TNIP1 in Autoimmune Diseases: Regulation of Toll-like Receptor Signaling

Abstract

TNIP1 protein is increasingly being recognized as a key repressor of inflammatory signaling and a potential factor in multiple autoimmune diseases. In addition to earlier foundational reports of TNIP1 SNPs in human autoimmune diseases and TNIP1 protein-protein interaction with receptor regulating proteins, more recent studies have identified new potential interaction partners and signaling pathways likely modulated by TNIP1. Subdomains within the TNIP1 protein as well as how they interact with ubiquitin have not only been mapped but inflammatory cell- and tissue-specific consequences subsequent to their defective function are being recognized and related to human disease states such as lupus, scleroderma, and psoriasis. In this review, we emphasize receptor signaling complexes and regulation of cytoplasmic signaling steps downstream of TLR given their association with some of the same autoimmune diseases where TNIP1 has been implicated. TNIP1 dysfunction or deficiency may predispose healthy cells to the inflammatory response to otherwise innocuous TLR ligand exposure. The recognition of the anti-inflammatory roles of TNIP1 and improved integrated understanding of its physical and functional association with other signaling pathway proteins may position TNIP1 as a candidate target for the design and/or testing of next-generation anti-inflammatory therapeutics.

Figure 1

Toll-like receptor signaling—regulation by TNIP1. (a) With TLR dimerization and recruitment of adaptor proteins at the membrane level, ubiquitination of target proteins promotes activation of kinase activity and complex formation. Diverse consequences occur depending on the TLR activated.
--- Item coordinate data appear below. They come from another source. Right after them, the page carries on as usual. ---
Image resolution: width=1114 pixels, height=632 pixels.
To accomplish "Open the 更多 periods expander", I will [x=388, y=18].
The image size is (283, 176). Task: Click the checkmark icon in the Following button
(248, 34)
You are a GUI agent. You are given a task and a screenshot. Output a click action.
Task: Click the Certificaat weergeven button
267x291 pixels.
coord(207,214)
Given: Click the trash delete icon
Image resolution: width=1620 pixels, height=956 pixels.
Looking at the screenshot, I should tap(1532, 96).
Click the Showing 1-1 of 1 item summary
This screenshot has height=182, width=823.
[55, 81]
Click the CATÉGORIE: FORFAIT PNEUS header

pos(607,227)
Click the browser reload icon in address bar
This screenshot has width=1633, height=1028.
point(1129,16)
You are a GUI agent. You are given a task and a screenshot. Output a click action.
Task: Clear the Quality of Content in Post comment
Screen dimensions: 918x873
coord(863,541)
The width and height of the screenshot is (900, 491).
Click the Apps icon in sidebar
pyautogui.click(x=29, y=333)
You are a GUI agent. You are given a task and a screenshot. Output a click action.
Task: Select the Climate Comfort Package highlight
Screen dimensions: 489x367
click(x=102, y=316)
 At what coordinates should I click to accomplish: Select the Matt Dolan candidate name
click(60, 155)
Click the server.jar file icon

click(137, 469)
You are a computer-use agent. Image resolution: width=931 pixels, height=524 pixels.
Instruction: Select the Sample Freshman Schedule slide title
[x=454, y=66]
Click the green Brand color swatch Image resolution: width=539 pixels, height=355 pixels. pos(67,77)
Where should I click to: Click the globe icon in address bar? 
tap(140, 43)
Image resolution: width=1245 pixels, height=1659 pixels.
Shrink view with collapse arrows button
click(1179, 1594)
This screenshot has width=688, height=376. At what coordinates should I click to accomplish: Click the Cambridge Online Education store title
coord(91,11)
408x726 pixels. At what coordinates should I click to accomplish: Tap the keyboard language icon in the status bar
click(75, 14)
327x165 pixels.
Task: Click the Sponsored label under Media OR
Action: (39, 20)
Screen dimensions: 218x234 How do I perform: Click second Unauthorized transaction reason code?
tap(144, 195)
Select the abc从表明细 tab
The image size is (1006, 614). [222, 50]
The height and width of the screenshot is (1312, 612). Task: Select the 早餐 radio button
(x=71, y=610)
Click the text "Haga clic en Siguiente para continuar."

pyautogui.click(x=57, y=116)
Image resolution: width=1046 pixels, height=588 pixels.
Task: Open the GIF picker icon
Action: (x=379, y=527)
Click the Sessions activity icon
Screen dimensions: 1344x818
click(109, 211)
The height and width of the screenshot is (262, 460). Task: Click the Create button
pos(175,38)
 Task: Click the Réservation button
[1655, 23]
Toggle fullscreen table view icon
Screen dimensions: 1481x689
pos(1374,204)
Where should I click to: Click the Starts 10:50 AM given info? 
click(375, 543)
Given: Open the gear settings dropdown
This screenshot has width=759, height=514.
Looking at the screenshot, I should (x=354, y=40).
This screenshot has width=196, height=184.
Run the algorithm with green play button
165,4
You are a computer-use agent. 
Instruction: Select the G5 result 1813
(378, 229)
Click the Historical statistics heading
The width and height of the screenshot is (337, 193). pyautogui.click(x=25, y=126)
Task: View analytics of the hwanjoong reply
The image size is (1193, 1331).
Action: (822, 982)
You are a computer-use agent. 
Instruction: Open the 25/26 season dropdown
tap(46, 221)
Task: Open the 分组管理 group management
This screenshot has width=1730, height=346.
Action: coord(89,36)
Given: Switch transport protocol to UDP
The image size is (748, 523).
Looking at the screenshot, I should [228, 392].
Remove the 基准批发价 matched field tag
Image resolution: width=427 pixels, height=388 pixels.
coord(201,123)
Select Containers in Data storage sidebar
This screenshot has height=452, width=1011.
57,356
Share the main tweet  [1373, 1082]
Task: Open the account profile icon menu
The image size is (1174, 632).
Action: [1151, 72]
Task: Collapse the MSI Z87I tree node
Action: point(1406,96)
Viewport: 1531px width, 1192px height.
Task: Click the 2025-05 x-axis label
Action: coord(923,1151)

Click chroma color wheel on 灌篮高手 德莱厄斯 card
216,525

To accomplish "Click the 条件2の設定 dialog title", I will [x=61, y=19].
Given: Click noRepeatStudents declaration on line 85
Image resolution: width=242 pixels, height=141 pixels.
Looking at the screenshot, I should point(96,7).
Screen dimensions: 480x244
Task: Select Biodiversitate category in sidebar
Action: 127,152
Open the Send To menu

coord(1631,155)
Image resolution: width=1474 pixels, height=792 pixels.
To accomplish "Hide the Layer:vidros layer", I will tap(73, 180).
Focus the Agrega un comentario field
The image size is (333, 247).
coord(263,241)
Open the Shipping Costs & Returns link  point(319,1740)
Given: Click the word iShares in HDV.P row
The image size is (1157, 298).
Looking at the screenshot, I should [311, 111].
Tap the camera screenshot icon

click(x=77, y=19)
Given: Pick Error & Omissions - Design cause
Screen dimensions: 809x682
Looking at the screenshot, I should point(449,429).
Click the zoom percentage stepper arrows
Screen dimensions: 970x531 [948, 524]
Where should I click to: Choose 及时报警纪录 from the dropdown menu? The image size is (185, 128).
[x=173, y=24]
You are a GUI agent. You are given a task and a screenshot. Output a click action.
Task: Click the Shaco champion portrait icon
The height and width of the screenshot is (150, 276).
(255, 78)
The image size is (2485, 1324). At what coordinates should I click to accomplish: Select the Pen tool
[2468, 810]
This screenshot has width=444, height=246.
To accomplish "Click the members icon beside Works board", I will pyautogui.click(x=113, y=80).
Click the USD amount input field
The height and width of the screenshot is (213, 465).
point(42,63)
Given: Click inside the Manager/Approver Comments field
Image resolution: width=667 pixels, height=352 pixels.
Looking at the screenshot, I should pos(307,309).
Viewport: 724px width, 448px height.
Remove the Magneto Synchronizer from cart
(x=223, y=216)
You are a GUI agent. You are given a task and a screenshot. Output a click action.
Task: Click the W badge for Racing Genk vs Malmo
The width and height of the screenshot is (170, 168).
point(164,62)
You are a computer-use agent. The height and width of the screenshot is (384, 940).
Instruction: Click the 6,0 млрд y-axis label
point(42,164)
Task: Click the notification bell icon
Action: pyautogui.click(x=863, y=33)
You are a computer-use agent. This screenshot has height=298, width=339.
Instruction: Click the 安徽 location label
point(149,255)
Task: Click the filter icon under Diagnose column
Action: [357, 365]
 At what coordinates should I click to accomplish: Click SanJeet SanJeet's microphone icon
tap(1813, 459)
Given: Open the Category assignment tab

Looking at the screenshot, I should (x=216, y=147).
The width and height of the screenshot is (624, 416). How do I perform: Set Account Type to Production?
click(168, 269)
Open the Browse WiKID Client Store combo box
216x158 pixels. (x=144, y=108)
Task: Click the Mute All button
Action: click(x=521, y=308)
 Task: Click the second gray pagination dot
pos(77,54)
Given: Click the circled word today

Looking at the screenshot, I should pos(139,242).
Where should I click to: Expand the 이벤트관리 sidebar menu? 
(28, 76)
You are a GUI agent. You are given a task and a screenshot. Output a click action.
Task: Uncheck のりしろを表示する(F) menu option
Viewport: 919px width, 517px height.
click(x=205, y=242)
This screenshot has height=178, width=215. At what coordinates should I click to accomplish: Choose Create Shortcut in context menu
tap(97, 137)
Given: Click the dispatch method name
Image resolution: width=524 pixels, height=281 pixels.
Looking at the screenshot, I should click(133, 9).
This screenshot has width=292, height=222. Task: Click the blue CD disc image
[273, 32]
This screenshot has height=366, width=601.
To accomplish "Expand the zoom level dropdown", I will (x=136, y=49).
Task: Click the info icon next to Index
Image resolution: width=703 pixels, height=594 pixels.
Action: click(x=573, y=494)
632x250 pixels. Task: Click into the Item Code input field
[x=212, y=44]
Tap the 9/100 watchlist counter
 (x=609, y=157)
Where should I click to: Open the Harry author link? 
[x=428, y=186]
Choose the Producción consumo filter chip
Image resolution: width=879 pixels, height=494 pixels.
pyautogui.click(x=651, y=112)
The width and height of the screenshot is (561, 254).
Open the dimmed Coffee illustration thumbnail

In the case of TLR3-TRAF3-TRIF, TBK1 becomes ubiquitinated and, in combination with IKKε, promotes phosphorylation of transcription factors (IRF3) upstream of interferon secretion. TLR3 activation may also promote RIP1 ubiquitination, which allows for RIP1 to interact with TAK1/TAB2/3 or NEMO, resulting in gene transcription events regulating inflammation and apoptosis. IRAK1 becomes ubiquitinated followed by TAK1 activation with TAB2/3 binding K-63 linked ubiquitin which forms a hybrid complex with linear (Met1-linked) ubiquitin on NEMO allowing for TAK1 to phosphorylate IKKβ. This eventually results in the release of NF-κB subunits from IκBα. TNIP1 regulation of these events is believed to occur by (b) removal of K63-linked ubiquitin chains via TNIP1/A20 binding and A20 de-ubiquitinase activity and/or (c) inhibition of complex formation by competition for polyubiquitin binding.

Figure 2

IL-23/Th17 axis of psoriasis. Proposed paracrine signaling with TNIP1 regulation in psoriasis where nonimmune cells are keratinocytes [111]. We would suggest that variations of this could be relevant for SLE and SSc, where the nonimmune cells are a podocyte or fibroblast, respectively. For instance, following TLR7 or 9 activation of APCs in SLE, paracrine signaling would include type I interferons.